Magome is built on a slope and most of its buildings are restorations rather than originals. When Japan’s rail network started being built in the late 1800s the mountain route connecting Tokyo and Kyoto became obsolete and Magome fell into poverty and disrepair from the sudden loss of business. Within the past few decades Magome has been rebuilt to its Edo Period appearance and now Magome along with Tsumago and a couple other villages in the Kiso Valley are tourist destinations.

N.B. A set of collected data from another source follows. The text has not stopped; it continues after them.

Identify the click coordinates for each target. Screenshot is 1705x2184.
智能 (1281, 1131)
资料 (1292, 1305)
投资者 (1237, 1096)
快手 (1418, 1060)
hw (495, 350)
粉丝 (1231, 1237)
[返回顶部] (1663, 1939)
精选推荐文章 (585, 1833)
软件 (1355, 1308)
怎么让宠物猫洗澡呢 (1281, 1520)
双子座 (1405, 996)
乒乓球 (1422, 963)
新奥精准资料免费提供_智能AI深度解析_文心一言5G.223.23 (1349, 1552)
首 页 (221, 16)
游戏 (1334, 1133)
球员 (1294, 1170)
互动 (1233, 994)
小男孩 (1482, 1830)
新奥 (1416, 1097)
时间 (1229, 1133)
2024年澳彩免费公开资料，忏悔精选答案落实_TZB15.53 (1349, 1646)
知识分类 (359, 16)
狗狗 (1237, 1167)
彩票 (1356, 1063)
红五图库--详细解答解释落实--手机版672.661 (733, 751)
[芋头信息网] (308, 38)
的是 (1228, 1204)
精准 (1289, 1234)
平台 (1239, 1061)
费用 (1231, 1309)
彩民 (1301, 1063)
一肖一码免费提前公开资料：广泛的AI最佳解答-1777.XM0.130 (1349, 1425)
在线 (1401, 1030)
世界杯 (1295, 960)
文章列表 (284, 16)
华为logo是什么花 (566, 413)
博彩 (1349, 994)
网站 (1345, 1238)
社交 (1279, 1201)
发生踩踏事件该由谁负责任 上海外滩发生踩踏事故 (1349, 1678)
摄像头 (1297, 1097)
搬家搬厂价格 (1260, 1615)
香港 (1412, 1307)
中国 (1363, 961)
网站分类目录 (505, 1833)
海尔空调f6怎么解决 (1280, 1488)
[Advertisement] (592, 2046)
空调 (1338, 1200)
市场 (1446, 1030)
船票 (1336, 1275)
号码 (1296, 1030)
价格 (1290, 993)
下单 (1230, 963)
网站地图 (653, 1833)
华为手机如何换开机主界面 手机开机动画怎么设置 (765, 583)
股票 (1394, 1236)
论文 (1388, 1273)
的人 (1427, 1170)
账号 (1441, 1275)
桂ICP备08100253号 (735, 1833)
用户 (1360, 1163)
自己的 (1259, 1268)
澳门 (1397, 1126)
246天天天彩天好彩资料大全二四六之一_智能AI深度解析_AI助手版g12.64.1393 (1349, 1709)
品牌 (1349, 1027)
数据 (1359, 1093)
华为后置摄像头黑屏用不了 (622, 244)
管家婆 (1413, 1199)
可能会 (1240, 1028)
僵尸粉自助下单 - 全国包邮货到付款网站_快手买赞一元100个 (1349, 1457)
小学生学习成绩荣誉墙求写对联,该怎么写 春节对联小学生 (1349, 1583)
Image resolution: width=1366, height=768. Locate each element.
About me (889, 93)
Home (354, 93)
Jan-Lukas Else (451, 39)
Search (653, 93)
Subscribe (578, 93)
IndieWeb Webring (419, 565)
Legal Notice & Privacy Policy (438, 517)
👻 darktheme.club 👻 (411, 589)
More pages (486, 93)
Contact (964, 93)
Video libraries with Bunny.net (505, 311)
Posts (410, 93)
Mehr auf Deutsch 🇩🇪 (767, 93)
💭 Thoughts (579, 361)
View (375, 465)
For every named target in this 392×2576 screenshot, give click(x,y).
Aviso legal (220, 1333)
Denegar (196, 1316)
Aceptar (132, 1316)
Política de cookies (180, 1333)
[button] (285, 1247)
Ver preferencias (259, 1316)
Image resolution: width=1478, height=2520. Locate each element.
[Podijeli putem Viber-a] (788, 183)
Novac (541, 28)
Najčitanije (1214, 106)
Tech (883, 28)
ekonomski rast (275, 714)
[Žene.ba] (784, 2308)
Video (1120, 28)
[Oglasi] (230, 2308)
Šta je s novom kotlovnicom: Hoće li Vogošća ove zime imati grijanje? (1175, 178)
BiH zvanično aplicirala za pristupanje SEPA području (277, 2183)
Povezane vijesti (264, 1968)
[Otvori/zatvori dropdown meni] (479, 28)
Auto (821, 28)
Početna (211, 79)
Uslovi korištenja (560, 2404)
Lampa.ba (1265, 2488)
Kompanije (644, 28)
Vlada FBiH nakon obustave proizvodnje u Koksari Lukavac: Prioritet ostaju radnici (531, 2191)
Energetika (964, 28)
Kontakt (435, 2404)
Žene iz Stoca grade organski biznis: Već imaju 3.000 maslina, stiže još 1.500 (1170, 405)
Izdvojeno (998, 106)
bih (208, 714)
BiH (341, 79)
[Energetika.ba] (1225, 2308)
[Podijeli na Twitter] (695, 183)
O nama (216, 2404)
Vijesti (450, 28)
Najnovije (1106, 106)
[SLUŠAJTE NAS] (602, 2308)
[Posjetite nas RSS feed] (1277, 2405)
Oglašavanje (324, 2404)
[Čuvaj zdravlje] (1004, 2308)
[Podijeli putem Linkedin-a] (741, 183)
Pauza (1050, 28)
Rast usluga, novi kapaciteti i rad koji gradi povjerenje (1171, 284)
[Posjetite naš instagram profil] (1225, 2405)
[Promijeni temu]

At the upper end of Magome is an old signpost where notices from the local and national government would be posted. The signs are pretty worn down but a majority of the text is still visible. Apparently one of the signs offers a bounty for people that reported Christians to the government authorities. Christianity was outlawed during the Edo Period and Christians had to keep their faith hidden to avoid persecution.
A parking lot sits beyond the old signpost. I got a photo of Mt Ine, which is the tallest mountain in the area and in the photo above it’s the big mountain in the center. While there I got into a conversation with a Japanese guy that spoke decent English. He had been to a few of the places I had previously visited and we chatted for about ten minutes.
I then headed back down the slope to the bottom of Magome to reach the town’s bus stop, and along the way I bought some sweet rice crackers from one of the local shops. It would have been nice to stay a little longer in Magome but the buses in this region of Japan aren’t as frequent as in other places and I needed to get on the next bus to start the trek back to Nagoya.